» Exercise task: Pick out each line of the material below that contains the word "checkbox". Copy those lines in full.

Interface element records
┄┄┄┄┄┄

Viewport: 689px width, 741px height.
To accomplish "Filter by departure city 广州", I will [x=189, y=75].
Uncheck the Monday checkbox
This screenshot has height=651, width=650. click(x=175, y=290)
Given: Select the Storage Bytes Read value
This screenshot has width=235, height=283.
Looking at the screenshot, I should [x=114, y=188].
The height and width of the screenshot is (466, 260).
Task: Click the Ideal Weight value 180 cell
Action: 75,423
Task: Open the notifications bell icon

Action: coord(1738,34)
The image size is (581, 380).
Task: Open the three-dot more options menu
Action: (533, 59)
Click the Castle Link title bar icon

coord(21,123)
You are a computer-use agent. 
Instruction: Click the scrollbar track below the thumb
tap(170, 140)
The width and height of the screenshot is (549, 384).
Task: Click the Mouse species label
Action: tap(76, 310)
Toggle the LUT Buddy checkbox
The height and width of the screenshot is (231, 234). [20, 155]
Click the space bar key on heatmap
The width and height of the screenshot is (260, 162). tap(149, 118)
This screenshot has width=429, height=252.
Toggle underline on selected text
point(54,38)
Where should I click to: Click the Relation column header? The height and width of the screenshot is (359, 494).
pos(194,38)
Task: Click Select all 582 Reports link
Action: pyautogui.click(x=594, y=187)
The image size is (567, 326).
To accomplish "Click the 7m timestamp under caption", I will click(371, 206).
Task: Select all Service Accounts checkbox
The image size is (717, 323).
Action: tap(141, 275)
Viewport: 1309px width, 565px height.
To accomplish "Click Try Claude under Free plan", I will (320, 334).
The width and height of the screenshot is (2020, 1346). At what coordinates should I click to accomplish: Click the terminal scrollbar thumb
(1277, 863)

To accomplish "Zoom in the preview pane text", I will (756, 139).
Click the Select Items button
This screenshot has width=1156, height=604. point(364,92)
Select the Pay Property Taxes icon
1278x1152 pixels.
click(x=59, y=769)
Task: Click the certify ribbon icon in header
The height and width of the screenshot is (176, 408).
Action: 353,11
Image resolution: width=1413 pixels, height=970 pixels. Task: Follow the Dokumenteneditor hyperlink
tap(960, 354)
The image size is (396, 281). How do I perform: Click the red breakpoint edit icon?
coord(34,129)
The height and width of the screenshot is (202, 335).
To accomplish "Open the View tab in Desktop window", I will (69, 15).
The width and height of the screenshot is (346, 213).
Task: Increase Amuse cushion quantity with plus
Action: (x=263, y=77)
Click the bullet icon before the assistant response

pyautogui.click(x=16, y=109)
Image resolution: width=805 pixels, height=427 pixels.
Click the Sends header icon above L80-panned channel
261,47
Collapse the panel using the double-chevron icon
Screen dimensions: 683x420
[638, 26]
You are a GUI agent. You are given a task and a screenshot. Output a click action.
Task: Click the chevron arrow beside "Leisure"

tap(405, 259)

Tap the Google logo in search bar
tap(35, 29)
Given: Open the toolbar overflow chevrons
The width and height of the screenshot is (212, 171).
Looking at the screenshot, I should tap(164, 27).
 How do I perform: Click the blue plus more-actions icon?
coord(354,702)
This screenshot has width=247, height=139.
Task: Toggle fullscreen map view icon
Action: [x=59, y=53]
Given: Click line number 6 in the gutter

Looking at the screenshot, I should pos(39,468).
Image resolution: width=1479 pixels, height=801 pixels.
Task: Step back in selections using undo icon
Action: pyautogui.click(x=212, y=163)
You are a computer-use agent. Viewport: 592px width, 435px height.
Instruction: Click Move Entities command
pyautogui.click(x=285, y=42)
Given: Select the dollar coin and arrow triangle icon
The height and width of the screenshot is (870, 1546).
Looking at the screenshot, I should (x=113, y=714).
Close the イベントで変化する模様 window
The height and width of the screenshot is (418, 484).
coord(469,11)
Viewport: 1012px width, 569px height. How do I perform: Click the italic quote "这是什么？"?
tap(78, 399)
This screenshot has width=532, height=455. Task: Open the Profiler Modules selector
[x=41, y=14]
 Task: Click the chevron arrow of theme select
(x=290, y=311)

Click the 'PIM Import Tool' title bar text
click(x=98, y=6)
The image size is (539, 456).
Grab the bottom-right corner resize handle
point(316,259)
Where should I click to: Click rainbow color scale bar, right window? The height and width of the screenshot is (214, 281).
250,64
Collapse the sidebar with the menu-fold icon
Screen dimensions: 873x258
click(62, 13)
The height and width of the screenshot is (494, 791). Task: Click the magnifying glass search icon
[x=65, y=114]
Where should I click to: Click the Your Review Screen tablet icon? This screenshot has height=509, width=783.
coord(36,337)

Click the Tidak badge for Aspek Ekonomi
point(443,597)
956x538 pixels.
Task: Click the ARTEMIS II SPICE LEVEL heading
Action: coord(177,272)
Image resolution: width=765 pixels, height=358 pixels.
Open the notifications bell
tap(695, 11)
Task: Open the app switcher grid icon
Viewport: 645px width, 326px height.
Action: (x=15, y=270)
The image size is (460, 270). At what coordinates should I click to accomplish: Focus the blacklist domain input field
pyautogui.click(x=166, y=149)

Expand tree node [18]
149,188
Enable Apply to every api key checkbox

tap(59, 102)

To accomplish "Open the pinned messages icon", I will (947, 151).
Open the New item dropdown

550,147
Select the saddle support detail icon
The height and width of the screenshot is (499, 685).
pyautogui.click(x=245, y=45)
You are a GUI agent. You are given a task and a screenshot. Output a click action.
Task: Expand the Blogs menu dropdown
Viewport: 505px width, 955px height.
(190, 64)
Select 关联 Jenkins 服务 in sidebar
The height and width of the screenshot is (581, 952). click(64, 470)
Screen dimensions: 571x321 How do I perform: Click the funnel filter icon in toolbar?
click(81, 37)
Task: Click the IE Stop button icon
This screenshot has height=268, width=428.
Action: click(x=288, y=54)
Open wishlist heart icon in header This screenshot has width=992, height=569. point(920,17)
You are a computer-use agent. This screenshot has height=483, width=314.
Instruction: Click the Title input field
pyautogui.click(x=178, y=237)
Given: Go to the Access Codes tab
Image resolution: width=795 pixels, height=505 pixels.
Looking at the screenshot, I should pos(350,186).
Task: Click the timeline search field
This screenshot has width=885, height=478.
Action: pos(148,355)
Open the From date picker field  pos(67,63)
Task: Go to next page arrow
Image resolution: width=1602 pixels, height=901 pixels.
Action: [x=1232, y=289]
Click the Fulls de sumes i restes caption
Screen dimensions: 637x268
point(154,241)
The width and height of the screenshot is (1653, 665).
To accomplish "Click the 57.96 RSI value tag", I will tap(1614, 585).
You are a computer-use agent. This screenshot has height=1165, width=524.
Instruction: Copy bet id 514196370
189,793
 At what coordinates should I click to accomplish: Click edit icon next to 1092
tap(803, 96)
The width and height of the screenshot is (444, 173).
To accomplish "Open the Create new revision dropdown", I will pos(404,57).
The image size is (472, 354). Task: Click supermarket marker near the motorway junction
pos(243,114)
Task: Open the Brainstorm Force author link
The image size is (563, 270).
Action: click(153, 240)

┄┄┄┄┄┄

» Answer for this exercise:
Uncheck the Monday checkbox
Toggle the LUT Buddy checkbox
Task: Select all Service Accounts checkbox
Enable Apply to every api key checkbox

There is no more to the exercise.